そもそもなぜクレタ島まで足を伸ばしたかというと、
ここにはクノッソス宮殿という有名な遺跡があるから。クレタ文明の代表的な遺跡。
ギリシャにそう何度も来られるとは思えないし、この機会を逃すと永遠に訪れることなく
人生が終わりそうな気がしたので。
クノッソス宮殿はイラクリオンの町からバスで30分弱のところにある。
が、実際に行くのは翌日のことにして、まずは町中にある考古学博物館へ。
ここにはクノッソスの出土品が数多く収蔵されている。

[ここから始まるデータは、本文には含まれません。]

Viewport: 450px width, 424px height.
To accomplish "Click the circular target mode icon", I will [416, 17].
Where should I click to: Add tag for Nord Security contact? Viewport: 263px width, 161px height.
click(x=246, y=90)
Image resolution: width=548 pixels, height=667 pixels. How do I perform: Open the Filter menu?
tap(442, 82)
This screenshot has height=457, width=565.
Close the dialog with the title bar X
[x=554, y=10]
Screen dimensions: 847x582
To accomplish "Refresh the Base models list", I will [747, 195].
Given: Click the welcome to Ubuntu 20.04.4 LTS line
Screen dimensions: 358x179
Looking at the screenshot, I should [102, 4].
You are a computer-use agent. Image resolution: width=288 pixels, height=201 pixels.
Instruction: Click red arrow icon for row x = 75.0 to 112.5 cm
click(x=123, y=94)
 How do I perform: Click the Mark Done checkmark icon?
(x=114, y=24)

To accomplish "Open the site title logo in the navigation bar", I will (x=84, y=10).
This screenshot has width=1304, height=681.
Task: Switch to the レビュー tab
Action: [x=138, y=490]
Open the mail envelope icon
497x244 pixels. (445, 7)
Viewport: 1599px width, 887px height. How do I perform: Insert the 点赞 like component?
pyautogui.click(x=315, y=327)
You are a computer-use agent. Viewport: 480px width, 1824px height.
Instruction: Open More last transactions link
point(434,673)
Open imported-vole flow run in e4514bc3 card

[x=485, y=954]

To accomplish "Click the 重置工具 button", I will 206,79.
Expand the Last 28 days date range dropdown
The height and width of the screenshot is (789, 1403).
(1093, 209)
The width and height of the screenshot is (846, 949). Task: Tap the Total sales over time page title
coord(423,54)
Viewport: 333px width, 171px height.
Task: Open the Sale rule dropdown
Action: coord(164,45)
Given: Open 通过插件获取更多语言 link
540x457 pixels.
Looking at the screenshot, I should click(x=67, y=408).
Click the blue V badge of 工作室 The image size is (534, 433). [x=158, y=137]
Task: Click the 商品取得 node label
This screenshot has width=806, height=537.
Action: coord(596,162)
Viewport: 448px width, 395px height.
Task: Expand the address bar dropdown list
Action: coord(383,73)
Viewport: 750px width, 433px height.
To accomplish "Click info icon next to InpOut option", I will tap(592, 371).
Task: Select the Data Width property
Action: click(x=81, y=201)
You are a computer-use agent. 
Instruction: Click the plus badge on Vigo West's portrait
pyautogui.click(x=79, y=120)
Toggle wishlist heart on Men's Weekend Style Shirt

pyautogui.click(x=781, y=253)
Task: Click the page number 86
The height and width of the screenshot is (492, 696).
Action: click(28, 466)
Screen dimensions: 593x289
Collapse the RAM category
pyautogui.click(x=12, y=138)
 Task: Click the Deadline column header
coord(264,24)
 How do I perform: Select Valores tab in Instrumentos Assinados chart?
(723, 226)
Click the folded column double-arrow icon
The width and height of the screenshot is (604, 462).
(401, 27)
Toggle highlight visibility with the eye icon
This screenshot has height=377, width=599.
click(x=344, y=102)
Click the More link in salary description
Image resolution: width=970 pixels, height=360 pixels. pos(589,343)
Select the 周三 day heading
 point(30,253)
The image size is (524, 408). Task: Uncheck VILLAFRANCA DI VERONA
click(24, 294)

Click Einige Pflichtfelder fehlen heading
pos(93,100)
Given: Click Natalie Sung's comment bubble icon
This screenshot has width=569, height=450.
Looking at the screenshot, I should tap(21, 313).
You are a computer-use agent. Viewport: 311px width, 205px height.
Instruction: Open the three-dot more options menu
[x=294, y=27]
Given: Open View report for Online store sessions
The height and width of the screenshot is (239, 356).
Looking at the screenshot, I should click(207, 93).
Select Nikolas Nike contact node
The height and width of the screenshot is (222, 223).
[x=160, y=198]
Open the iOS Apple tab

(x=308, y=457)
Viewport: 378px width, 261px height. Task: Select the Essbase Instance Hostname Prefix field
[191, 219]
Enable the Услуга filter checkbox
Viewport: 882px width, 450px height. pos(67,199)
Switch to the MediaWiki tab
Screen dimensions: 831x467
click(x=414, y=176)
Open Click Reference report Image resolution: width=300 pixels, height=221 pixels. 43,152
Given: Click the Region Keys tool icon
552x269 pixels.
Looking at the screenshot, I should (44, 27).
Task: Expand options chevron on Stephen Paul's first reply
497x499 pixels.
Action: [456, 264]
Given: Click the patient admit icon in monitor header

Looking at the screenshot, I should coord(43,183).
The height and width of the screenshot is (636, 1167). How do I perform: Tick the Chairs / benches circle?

……しかし改装中で展示は一部分のみ。
改装中なのは事前にホームページでチェックしたので知っていた。
でもなあ、いくら改装中っていっても、この狭さはないんじゃないか。
展示室はバレーコートくらいの広さの部屋一つのみ。考古学博物館といったら、
イラクリオンの観光地の第一だろう、それがこんな状態じゃああかんなあ。
美術館・博物館は体力気力を充実させて、正面からがっぷり四つに取り組んでこそですよ。
そういう状態でこそ、出会いがあるというものなのに……こんなしょぼい展示では気が乗らんわ。
有名な収蔵品はこの辺だろうか。

A rhyton (libation vase) in the shape of a bull’s head.
牛のリュトン(=杯)。どこがどうなって杯になっているのか、いまひとつよくわかりませんが……

Snake Goddess.
蛇の女神。クレタ文明はいわゆる古代ギリシア文明に先行する古い文明のため、
古代ギリシアの調和や明朗さとはまた別の文法で成り立っている。
おどろおどろしい。が、造型は意外にモダンですね。

Wall painting of Minoan bull jumping.
牛跳びの壁画。クレタ文明は牛がキーワード。
ギリシャ神話のミノタウロス(牛頭人身の怪物)の迷宮も、クレタ島にあったとされる。
気合が入っていない時に有名どころを見ても、「はいはい、これね」程度の感興しかわかず……。
ううん、これでは見たって言えるのか。
わたしがこの博物館で最も注目したのはこれ。

It says “luxurious gaming board,known as the chessboard.”
“チェスボード”と言われているらしい。もちろんチェスそのもののゲーム盤ではないけれど、
それに似たボードゲームだったはずだと。
しかしこれ、紀元前1600年―1500年あたりのものだそうですよ。3500年前。
そんな昔なのに、なんと洗練されたデザイン。遊び道具にさえここまで凝れる文化は相当に豊かだ。
やはりこの地域は進んでいたんだなあ。日本はまだ縄文時代でしかなかったのに。

Portrait bust of a man.A tombstone?
少々写真がぼけているが、これも数少ない気に入ったものの一つ。
たしか墓のそばに飾られたモニュメント、という説明だった気がするが……
時代はいつだっけかな。メモしてくるのを忘れると、もう二度と思いだせない。
表情が心を打つ。死者の像というより、死者を悼む側の人物である気がする。
悲しみをこらえようと歪んだ顔。時代を越えて、すぐ隣にいるように感じる。
あっさりと考古学博物館を見終わってしまい、この時点で12時。
この午後をどうやって使おうか。
じゃ、マリア遺跡へ行っちゃおう。本来は明日の予定だったし、スケジュールきついなら
行かなくてもいいと思っていた場所だけど。
マリア遺跡はイラクリオンからバスで1時間かかるらしい。バスもあるかどうかわからないな。
とりあえずバスステーションに行ってみることにする。